DESIRE AND THE FEMALE PLAYWRIGHT

Or, laying claim to wanting it all.

While I was at a meeting of a playwrights’ workshop in Berkeley last week, my husband was at home watching the movie “A Late Quartet” (2012).  I came in on a scene of a daughter confronting her mother.  The daughter, an aspiring and talented musician, berates the mother, an accomplished musician, for having always been on tour when she was growing up.  Her father was also on tour with the same string quartet but—unsurprisingly in a Hollywood movie—the daughter does not blame the father for parental negligence.  When the mother protests that she and her husband did their best to balance work and family, the daughter retorts bitterly that in her mother’s situation, she would have had an abortion.  Her message to her mother seems to be: You should not have wanted to have it all.  Fine, be an artist but don’t desire to be a parent too.

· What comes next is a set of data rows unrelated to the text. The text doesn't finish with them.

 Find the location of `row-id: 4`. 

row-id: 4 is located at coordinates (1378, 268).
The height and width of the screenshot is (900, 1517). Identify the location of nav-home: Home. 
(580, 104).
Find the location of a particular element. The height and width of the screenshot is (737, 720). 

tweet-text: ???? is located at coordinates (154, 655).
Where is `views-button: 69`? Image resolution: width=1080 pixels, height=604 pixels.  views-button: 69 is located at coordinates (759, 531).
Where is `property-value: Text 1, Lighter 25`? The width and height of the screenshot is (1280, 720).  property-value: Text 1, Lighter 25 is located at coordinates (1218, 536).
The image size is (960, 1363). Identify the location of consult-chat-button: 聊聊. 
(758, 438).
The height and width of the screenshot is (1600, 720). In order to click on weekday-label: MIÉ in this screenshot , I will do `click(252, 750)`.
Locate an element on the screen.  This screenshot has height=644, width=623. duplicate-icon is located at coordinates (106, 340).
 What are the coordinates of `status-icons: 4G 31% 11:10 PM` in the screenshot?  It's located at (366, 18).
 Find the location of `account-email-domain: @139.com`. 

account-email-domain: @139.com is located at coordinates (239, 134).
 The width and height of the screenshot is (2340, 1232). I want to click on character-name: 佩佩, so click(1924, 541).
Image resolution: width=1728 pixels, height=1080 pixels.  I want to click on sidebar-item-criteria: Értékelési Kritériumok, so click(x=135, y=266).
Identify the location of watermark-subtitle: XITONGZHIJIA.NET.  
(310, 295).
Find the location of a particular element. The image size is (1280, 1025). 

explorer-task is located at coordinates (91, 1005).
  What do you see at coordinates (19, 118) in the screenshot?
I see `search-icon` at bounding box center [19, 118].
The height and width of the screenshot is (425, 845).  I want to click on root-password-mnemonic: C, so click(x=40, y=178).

On the subject of having it all, I recommend an article by family history professor Stephanie Coontz, published in the Sunday NY Times to mark the fiftieth anniversary of Betty Friedan’s “The Feminine Mystique” (“Why Gender Equality Stalled,” February 17, 2013). Coontz cites research showing that a large majority of young women and men want to share financial and family responsibilities equally.  But “our political and economic institutions lag way behind our personal ideals.”  So, what happens when we want it all but cannot have it all? According to Coontz: “When you can’t change what’s bothering you, one typical response is to convince yourself that it doesn’t actually bother you.”  In other words, faced with the impediments to gender equality, women adjust their desires.

Which brings me to the subject of the female playwright.  If women form the habit of censoring their desires in their personal lives, will the habit spill over into their writing? Plays are driven by the wants and ambitions of their protagonists. Without desire confronting obstacle, there is no conflict.  Without conflict, no drama. In a much-forwarded blog post http://bittergertrude.com/2013/01/22/, Melissa Hillman, Artistic Director of Impact Theatre in Berkeley, complains that female (but not male) playwrights too often create insufficiently active central characters. She posits that “as women, we’re  taught to be reactive” and suggests that this is bad for our writing.  She urges women playwrights to “claim their own stories.”  I agree.  We should.  And we can’t do that without claiming our own desires and ambitions too.  So as playwrights, as theatre artists, as women, let’s celebrate the anniversary of “The Feminine Mystique” by laying claim to wanting it all. And then let’s move on to getting it all: equality in our lives and on the boards.